Why is the chain loss computation so slow?

bliunlpr opened this issue 6 years ago · comments

When I trained the model by ChainObjtiveFunction, I found the chain loss computation is very slow. For example, the data load time is 0.2s, the model forward time is 0.2s, but the loss computation time is 8.2s. I wonder why the chain loss computation is so slow and how to accelerate it? Thanks!

Liyong.Guo · Answer 1 · Wed Nov 06 2019 12:01:30 GMT+0800 (China Standard Time)

Do you enable CUDA like this when invoke ChainObjtiveFunction?

Liang Lu · Answer 2 · Wed Nov 06 2019 13:16:46 GMT+0800 (China Standard Time)

Thanks for pointing out this. I have not fully tested the chain function yet, as I'm working on a few other aspects currently. Currently, it only works with batchsize as 1. I think @glynpu made a good point. It is possible that I have missed this, and hence why it is slow now. To fully utilize the chain objective, I need to implement another dataloader that can prepare minibatches like Kaldi does, e.g., 128 sequences of 1.5 second of audio with supervisions. Currently I do not have time to do that yet, but will work on that as long as I get my hands free.

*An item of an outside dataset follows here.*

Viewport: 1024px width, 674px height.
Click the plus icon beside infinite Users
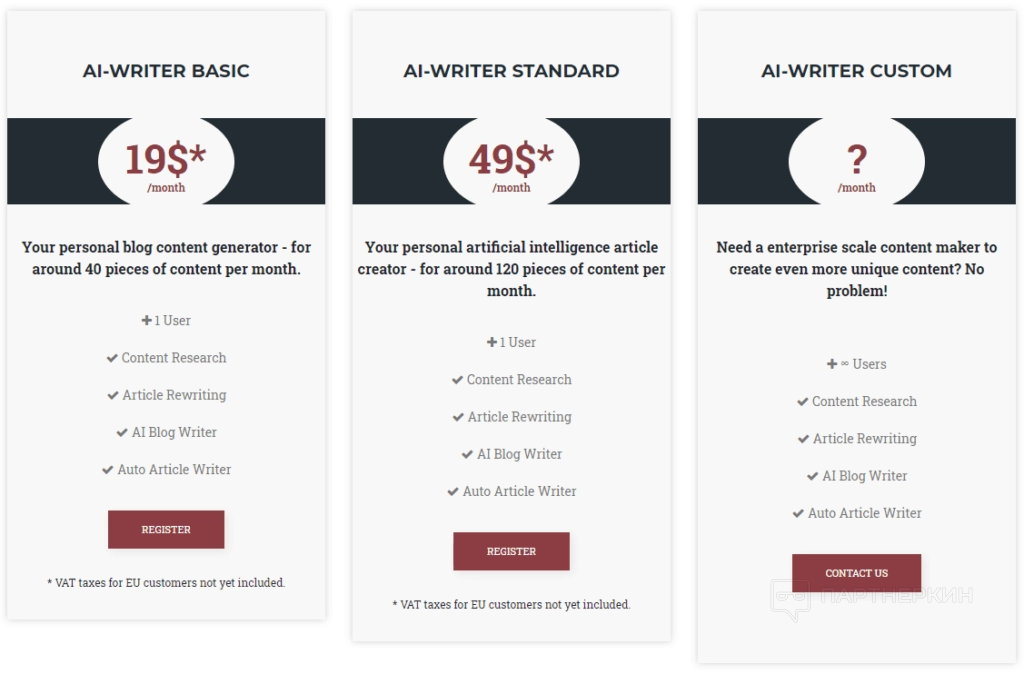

Liang Lu · Answer 3 · Fri Nov 08 2019 02:55:25 GMT+0800 (China Standard Time)

Hi @bliunlpr

I double checked by my setup, and it takes around 1s to compute the loss for each utterance. Is the 8.2s that you mentioned corresponds to the computation of one utterance?

bliunlpr · Answer 4 · Thu Nov 14 2019 10:09:51 GMT+0800 (China Standard Time)

Thanks for your reply. @glynpu made a good point. I have added the lines to enable CUDA. Now the loss computation time is about 0.5s. Thanks again! @glynpu jzlianglu

Liang Lu · Answer 5 · Fri Nov 15 2019 01:47:33 GMT+0800 (China Standard Time)

@bliunlpr , great, would you like to push your changes to the main branch?

bliunlpr · Answer 6 · Fri Nov 15 2019 11:04:03 GMT+0800 (China Standard Time)

I have added it, its in pull requests. @jzlianglu

Liang Lu · Answer 7 · Sat Nov 16 2019 03:33:14 GMT+0800 (China Standard Time)

@bliunlpr , thanks, will test it.

Liang Lu · Answer 8 · Tue Nov 19 2019 03:56:13 GMT+0800 (China Standard Time)

Added CuDevice activation for LFMMI loss computation for significant speed improvement.